▶ _WHAT YOU HAVE TO DO_: The data that follows is to be given again, exactly as written.

BEGIN

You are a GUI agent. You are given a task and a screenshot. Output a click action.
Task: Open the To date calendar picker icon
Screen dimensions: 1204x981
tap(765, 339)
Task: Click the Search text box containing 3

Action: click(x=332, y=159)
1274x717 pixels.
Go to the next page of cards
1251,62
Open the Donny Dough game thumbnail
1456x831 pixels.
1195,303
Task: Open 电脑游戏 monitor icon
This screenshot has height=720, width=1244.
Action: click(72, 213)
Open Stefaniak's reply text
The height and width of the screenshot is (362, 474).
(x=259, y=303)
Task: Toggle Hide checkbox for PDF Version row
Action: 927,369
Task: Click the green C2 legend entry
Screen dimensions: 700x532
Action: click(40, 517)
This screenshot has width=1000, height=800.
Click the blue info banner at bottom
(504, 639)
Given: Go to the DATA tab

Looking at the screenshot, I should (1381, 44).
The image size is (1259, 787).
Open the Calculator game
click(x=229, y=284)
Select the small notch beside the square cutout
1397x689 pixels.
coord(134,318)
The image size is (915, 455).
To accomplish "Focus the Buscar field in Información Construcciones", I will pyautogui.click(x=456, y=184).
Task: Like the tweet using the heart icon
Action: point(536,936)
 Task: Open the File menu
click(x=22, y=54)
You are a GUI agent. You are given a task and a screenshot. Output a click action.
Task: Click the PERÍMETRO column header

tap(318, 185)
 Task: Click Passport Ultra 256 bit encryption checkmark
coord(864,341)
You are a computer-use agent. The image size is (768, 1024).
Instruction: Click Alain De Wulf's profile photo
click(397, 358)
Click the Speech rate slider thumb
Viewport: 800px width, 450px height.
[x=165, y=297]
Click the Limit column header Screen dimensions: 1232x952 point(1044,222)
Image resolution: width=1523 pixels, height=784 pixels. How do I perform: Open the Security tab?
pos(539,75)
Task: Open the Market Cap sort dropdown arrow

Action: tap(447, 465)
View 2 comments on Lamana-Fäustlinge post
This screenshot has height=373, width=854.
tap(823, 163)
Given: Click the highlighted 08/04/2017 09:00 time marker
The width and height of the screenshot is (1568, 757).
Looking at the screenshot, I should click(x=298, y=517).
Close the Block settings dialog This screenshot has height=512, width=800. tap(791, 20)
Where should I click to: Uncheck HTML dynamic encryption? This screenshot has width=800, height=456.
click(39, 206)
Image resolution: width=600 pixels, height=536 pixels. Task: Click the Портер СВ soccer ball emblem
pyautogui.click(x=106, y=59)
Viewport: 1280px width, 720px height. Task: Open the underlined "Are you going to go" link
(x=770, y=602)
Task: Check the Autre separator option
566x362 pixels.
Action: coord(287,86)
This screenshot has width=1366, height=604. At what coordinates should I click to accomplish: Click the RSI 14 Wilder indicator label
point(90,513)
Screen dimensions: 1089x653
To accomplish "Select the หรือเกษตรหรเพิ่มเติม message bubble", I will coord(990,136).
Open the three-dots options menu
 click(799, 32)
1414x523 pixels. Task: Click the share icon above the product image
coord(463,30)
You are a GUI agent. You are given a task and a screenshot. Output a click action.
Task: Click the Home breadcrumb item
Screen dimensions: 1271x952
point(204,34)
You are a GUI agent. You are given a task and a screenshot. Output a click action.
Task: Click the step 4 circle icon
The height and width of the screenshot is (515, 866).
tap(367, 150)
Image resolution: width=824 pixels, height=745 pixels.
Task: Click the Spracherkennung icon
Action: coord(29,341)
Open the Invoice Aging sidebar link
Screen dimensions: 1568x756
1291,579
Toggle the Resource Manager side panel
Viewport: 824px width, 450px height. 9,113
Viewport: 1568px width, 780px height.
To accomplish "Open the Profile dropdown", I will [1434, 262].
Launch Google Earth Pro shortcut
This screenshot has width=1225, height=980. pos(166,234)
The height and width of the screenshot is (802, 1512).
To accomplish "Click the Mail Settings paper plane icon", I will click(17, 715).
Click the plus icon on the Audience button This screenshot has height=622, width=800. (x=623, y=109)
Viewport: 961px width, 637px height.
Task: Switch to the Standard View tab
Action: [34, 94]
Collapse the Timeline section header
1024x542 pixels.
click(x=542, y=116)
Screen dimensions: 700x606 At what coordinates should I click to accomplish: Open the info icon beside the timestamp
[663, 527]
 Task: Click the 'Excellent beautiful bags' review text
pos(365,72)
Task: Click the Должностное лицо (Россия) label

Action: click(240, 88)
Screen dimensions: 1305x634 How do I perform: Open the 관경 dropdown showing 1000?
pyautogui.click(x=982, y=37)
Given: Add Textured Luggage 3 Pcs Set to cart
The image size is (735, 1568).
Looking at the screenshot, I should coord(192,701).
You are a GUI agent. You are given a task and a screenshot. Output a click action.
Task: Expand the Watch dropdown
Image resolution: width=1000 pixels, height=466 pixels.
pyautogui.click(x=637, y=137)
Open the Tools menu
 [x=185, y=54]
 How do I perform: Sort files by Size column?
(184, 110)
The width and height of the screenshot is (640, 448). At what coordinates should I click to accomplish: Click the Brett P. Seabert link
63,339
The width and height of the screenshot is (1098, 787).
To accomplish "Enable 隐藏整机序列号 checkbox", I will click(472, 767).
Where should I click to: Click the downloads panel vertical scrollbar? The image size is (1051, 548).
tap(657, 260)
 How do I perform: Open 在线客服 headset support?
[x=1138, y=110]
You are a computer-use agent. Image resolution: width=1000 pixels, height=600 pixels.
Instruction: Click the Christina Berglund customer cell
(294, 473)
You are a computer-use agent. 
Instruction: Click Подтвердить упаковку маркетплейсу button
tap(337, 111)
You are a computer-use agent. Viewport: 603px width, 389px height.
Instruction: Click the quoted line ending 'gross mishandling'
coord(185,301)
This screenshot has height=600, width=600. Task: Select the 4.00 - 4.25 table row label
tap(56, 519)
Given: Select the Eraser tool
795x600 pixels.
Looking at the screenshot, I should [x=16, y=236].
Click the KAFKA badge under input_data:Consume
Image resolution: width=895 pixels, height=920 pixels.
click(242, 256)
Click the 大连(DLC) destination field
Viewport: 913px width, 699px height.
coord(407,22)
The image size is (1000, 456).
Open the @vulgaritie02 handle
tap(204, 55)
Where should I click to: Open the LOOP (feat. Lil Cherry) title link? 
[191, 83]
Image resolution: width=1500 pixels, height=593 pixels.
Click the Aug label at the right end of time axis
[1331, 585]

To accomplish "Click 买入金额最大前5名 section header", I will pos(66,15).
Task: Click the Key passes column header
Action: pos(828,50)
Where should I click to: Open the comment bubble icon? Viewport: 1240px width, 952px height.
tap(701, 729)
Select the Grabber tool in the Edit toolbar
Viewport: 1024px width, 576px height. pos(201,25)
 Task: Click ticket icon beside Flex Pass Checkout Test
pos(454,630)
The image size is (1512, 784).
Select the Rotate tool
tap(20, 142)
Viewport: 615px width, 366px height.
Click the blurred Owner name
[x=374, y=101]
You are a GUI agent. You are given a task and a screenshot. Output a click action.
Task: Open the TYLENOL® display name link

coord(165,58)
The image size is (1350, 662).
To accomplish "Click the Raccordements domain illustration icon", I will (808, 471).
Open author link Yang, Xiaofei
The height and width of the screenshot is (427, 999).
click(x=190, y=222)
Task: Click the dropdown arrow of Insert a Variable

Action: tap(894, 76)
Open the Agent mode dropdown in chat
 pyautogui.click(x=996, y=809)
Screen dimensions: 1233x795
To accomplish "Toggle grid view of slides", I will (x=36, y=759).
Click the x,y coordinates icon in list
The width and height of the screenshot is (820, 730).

END

▶ _WRITTEN ANSWER_:
You are a GUI agent. You are given a task and a screenshot. Output a click action.
Task: Open the To date calendar picker icon
Screen dimensions: 1204x981
tap(765, 339)
Task: Click the Search text box containing 3

Action: click(x=332, y=159)
1274x717 pixels.
Go to the next page of cards
1251,62
Open the Donny Dough game thumbnail
1456x831 pixels.
1195,303
Task: Open 电脑游戏 monitor icon
This screenshot has height=720, width=1244.
Action: click(72, 213)
Open Stefaniak's reply text
The height and width of the screenshot is (362, 474).
(x=259, y=303)
Task: Toggle Hide checkbox for PDF Version row
Action: 927,369
Task: Click the green C2 legend entry
Screen dimensions: 700x532
Action: click(40, 517)
This screenshot has width=1000, height=800.
Click the blue info banner at bottom
(504, 639)
Given: Go to the DATA tab

Looking at the screenshot, I should (1381, 44).
The image size is (1259, 787).
Open the Calculator game
click(x=229, y=284)
Select the small notch beside the square cutout
1397x689 pixels.
coord(134,318)
The image size is (915, 455).
To accomplish "Focus the Buscar field in Información Construcciones", I will pyautogui.click(x=456, y=184).
Task: Like the tweet using the heart icon
Action: point(536,936)
 Task: Open the File menu
click(x=22, y=54)
You are a GUI agent. You are given a task and a screenshot. Output a click action.
Task: Click the PERÍMETRO column header

tap(318, 185)
 Task: Click Passport Ultra 256 bit encryption checkmark
coord(864,341)
You are a computer-use agent. The image size is (768, 1024).
Instruction: Click Alain De Wulf's profile photo
click(397, 358)
Click the Speech rate slider thumb
Viewport: 800px width, 450px height.
[x=165, y=297]
Click the Limit column header Screen dimensions: 1232x952 point(1044,222)
Image resolution: width=1523 pixels, height=784 pixels. How do I perform: Open the Security tab?
pos(539,75)
Task: Open the Market Cap sort dropdown arrow

Action: tap(447, 465)
View 2 comments on Lamana-Fäustlinge post
This screenshot has height=373, width=854.
tap(823, 163)
Given: Click the highlighted 08/04/2017 09:00 time marker
The width and height of the screenshot is (1568, 757).
Looking at the screenshot, I should click(x=298, y=517).
Close the Block settings dialog This screenshot has height=512, width=800. tap(791, 20)
Where should I click to: Uncheck HTML dynamic encryption? This screenshot has width=800, height=456.
click(39, 206)
Image resolution: width=600 pixels, height=536 pixels. Task: Click the Портер СВ soccer ball emblem
pyautogui.click(x=106, y=59)
Viewport: 1280px width, 720px height. Task: Open the underlined "Are you going to go" link
(x=770, y=602)
Task: Check the Autre separator option
566x362 pixels.
Action: coord(287,86)
This screenshot has width=1366, height=604. At what coordinates should I click to accomplish: Click the RSI 14 Wilder indicator label
point(90,513)
Screen dimensions: 1089x653
To accomplish "Select the หรือเกษตรหรเพิ่มเติม message bubble", I will coord(990,136).
Open the three-dots options menu
 click(799, 32)
1414x523 pixels. Task: Click the share icon above the product image
coord(463,30)
You are a GUI agent. You are given a task and a screenshot. Output a click action.
Task: Click the Home breadcrumb item
Screen dimensions: 1271x952
point(204,34)
You are a GUI agent. You are given a task and a screenshot. Output a click action.
Task: Click the step 4 circle icon
The height and width of the screenshot is (515, 866).
tap(367, 150)
Image resolution: width=824 pixels, height=745 pixels.
Task: Click the Spracherkennung icon
Action: coord(29,341)
Open the Invoice Aging sidebar link
Screen dimensions: 1568x756
1291,579
Toggle the Resource Manager side panel
Viewport: 824px width, 450px height. 9,113
Viewport: 1568px width, 780px height.
To accomplish "Open the Profile dropdown", I will [1434, 262].
Launch Google Earth Pro shortcut
This screenshot has width=1225, height=980. pos(166,234)
The height and width of the screenshot is (802, 1512).
To accomplish "Click the Mail Settings paper plane icon", I will click(17, 715).
Click the plus icon on the Audience button This screenshot has height=622, width=800. (x=623, y=109)
Viewport: 961px width, 637px height.
Task: Switch to the Standard View tab
Action: [34, 94]
Collapse the Timeline section header
1024x542 pixels.
click(x=542, y=116)
Screen dimensions: 700x606 At what coordinates should I click to accomplish: Open the info icon beside the timestamp
[663, 527]
 Task: Click the 'Excellent beautiful bags' review text
pos(365,72)
Task: Click the Должностное лицо (Россия) label

Action: click(240, 88)
Screen dimensions: 1305x634 How do I perform: Open the 관경 dropdown showing 1000?
pyautogui.click(x=982, y=37)
Given: Add Textured Luggage 3 Pcs Set to cart
The image size is (735, 1568).
Looking at the screenshot, I should coord(192,701).
You are a GUI agent. You are given a task and a screenshot. Output a click action.
Task: Expand the Watch dropdown
Image resolution: width=1000 pixels, height=466 pixels.
pyautogui.click(x=637, y=137)
Open the Tools menu
 [x=185, y=54]
 How do I perform: Sort files by Size column?
(184, 110)
The width and height of the screenshot is (640, 448). At what coordinates should I click to accomplish: Click the Brett P. Seabert link
63,339
The width and height of the screenshot is (1098, 787).
To accomplish "Enable 隐藏整机序列号 checkbox", I will click(472, 767).
Where should I click to: Click the downloads panel vertical scrollbar? The image size is (1051, 548).
tap(657, 260)
 How do I perform: Open 在线客服 headset support?
[x=1138, y=110]
You are a computer-use agent. Image resolution: width=1000 pixels, height=600 pixels.
Instruction: Click the Christina Berglund customer cell
(294, 473)
You are a computer-use agent. 
Instruction: Click Подтвердить упаковку маркетплейсу button
tap(337, 111)
You are a computer-use agent. Viewport: 603px width, 389px height.
Instruction: Click the quoted line ending 'gross mishandling'
coord(185,301)
This screenshot has height=600, width=600. Task: Select the 4.00 - 4.25 table row label
tap(56, 519)
Given: Select the Eraser tool
795x600 pixels.
Looking at the screenshot, I should [x=16, y=236].
Click the KAFKA badge under input_data:Consume
Image resolution: width=895 pixels, height=920 pixels.
click(242, 256)
Click the 大连(DLC) destination field
Viewport: 913px width, 699px height.
coord(407,22)
The image size is (1000, 456).
Open the @vulgaritie02 handle
tap(204, 55)
Where should I click to: Open the LOOP (feat. Lil Cherry) title link? 
[191, 83]
Image resolution: width=1500 pixels, height=593 pixels.
Click the Aug label at the right end of time axis
[1331, 585]

To accomplish "Click 买入金额最大前5名 section header", I will pos(66,15).
Task: Click the Key passes column header
Action: pos(828,50)
Where should I click to: Open the comment bubble icon? Viewport: 1240px width, 952px height.
tap(701, 729)
Select the Grabber tool in the Edit toolbar
Viewport: 1024px width, 576px height. pos(201,25)
 Task: Click ticket icon beside Flex Pass Checkout Test
pos(454,630)
The image size is (1512, 784).
Select the Rotate tool
tap(20, 142)
Viewport: 615px width, 366px height.
Click the blurred Owner name
[x=374, y=101]
You are a GUI agent. You are given a task and a screenshot. Output a click action.
Task: Open the TYLENOL® display name link

coord(165,58)
The image size is (1350, 662).
To accomplish "Click the Raccordements domain illustration icon", I will (808, 471).
Open author link Yang, Xiaofei
The height and width of the screenshot is (427, 999).
click(x=190, y=222)
Task: Click the dropdown arrow of Insert a Variable

Action: tap(894, 76)
Open the Agent mode dropdown in chat
 pyautogui.click(x=996, y=809)
Screen dimensions: 1233x795
To accomplish "Toggle grid view of slides", I will (x=36, y=759).
Click the x,y coordinates icon in list
The width and height of the screenshot is (820, 730).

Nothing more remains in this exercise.